What you should do -
Rewrite all of the lines below, changing every instance of "pixels" to "px" and keeping everything else identical.

Information given -
▼
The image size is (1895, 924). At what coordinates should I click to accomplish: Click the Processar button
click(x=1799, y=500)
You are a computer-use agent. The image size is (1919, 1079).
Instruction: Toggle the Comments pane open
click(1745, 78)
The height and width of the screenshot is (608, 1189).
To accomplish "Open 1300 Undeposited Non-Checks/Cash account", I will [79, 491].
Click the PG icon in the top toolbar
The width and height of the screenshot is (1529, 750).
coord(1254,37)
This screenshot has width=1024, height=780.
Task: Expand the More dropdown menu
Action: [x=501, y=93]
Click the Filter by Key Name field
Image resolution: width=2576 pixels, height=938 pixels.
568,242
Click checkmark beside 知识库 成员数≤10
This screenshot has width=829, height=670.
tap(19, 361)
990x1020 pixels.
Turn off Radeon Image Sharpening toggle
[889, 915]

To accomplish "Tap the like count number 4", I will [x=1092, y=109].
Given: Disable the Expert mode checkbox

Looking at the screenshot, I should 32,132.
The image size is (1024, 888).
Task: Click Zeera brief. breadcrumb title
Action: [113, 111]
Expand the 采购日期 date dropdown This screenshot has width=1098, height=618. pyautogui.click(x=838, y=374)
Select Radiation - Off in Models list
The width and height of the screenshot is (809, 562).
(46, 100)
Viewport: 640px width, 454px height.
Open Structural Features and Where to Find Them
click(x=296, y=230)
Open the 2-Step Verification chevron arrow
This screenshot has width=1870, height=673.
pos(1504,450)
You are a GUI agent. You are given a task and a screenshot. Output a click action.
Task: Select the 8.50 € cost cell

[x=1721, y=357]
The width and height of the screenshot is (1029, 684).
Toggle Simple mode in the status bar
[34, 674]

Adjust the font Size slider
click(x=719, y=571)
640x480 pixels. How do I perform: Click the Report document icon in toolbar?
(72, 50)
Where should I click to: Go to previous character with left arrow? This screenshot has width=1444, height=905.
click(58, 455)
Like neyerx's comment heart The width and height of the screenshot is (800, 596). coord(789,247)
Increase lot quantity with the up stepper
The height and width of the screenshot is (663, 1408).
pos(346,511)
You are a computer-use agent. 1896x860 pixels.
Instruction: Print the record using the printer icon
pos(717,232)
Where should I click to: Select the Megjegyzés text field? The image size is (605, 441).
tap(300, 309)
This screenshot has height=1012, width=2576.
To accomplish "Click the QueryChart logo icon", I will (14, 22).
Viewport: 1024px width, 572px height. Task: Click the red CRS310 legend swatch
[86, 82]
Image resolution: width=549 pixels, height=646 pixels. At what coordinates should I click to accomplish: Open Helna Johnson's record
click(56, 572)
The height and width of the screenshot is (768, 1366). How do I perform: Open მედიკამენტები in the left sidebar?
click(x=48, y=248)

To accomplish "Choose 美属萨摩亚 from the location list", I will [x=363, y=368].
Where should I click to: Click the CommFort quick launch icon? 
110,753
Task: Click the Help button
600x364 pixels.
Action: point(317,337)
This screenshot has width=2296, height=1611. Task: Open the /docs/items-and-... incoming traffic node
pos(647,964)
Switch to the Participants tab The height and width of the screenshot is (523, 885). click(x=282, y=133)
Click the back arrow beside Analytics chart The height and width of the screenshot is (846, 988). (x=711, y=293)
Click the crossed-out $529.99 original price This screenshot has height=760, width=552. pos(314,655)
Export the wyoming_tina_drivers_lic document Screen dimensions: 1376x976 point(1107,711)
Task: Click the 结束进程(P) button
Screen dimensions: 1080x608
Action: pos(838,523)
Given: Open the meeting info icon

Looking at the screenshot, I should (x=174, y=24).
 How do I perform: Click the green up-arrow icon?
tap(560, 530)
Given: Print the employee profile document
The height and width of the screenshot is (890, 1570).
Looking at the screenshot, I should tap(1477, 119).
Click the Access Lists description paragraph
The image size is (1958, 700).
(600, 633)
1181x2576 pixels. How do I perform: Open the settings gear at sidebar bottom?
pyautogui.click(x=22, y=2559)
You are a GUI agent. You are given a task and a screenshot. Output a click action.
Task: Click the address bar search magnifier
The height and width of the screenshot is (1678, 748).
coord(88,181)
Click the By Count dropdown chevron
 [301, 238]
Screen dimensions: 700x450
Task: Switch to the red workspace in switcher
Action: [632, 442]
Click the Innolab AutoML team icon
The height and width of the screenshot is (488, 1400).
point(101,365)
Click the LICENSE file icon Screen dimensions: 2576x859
▲
Expected output -
The image size is (1895, 924). At what coordinates should I click to accomplish: Click the Processar button
click(x=1799, y=500)
You are a computer-use agent. The image size is (1919, 1079).
Instruction: Toggle the Comments pane open
click(1745, 78)
The height and width of the screenshot is (608, 1189).
To accomplish "Open 1300 Undeposited Non-Checks/Cash account", I will [79, 491].
Click the PG icon in the top toolbar
The width and height of the screenshot is (1529, 750).
coord(1254,37)
This screenshot has width=1024, height=780.
Task: Expand the More dropdown menu
Action: [x=501, y=93]
Click the Filter by Key Name field
Image resolution: width=2576 px, height=938 px.
568,242
Click checkmark beside 知识库 成员数≤10
This screenshot has width=829, height=670.
tap(19, 361)
990x1020 px.
Turn off Radeon Image Sharpening toggle
[889, 915]

To accomplish "Tap the like count number 4", I will [x=1092, y=109].
Given: Disable the Expert mode checkbox

Looking at the screenshot, I should 32,132.
The image size is (1024, 888).
Task: Click Zeera brief. breadcrumb title
Action: [113, 111]
Expand the 采购日期 date dropdown This screenshot has width=1098, height=618. pyautogui.click(x=838, y=374)
Select Radiation - Off in Models list
The width and height of the screenshot is (809, 562).
(46, 100)
Viewport: 640px width, 454px height.
Open Structural Features and Where to Find Them
click(x=296, y=230)
Open the 2-Step Verification chevron arrow
This screenshot has width=1870, height=673.
pos(1504,450)
You are a GUI agent. You are given a task and a screenshot. Output a click action.
Task: Select the 8.50 € cost cell

[x=1721, y=357]
The width and height of the screenshot is (1029, 684).
Toggle Simple mode in the status bar
[34, 674]

Adjust the font Size slider
click(x=719, y=571)
640x480 px. How do I perform: Click the Report document icon in toolbar?
(72, 50)
Where should I click to: Go to previous character with left arrow? This screenshot has width=1444, height=905.
click(58, 455)
Like neyerx's comment heart The width and height of the screenshot is (800, 596). coord(789,247)
Increase lot quantity with the up stepper
The height and width of the screenshot is (663, 1408).
pos(346,511)
You are a computer-use agent. 1896x860 px.
Instruction: Print the record using the printer icon
pos(717,232)
Where should I click to: Select the Megjegyzés text field? The image size is (605, 441).
tap(300, 309)
This screenshot has height=1012, width=2576.
To accomplish "Click the QueryChart logo icon", I will (14, 22).
Viewport: 1024px width, 572px height. Task: Click the red CRS310 legend swatch
[86, 82]
Image resolution: width=549 px, height=646 px. At what coordinates should I click to accomplish: Open Helna Johnson's record
click(56, 572)
The height and width of the screenshot is (768, 1366). How do I perform: Open მედიკამენტები in the left sidebar?
click(x=48, y=248)

To accomplish "Choose 美属萨摩亚 from the location list", I will [x=363, y=368].
Where should I click to: Click the CommFort quick launch icon? 
110,753
Task: Click the Help button
600x364 px.
Action: point(317,337)
This screenshot has width=2296, height=1611. Task: Open the /docs/items-and-... incoming traffic node
pos(647,964)
Switch to the Participants tab The height and width of the screenshot is (523, 885). click(x=282, y=133)
Click the back arrow beside Analytics chart The height and width of the screenshot is (846, 988). (x=711, y=293)
Click the crossed-out $529.99 original price This screenshot has height=760, width=552. pos(314,655)
Export the wyoming_tina_drivers_lic document Screen dimensions: 1376x976 point(1107,711)
Task: Click the 结束进程(P) button
Screen dimensions: 1080x608
Action: pos(838,523)
Given: Open the meeting info icon

Looking at the screenshot, I should (x=174, y=24).
 How do I perform: Click the green up-arrow icon?
tap(560, 530)
Given: Print the employee profile document
The height and width of the screenshot is (890, 1570).
Looking at the screenshot, I should tap(1477, 119).
Click the Access Lists description paragraph
The image size is (1958, 700).
(600, 633)
1181x2576 px. How do I perform: Open the settings gear at sidebar bottom?
pyautogui.click(x=22, y=2559)
You are a GUI agent. You are given a task and a screenshot. Output a click action.
Task: Click the address bar search magnifier
The height and width of the screenshot is (1678, 748).
coord(88,181)
Click the By Count dropdown chevron
 [301, 238]
Screen dimensions: 700x450
Task: Switch to the red workspace in switcher
Action: [632, 442]
Click the Innolab AutoML team icon
The height and width of the screenshot is (488, 1400).
point(101,365)
Click the LICENSE file icon Screen dimensions: 2576x859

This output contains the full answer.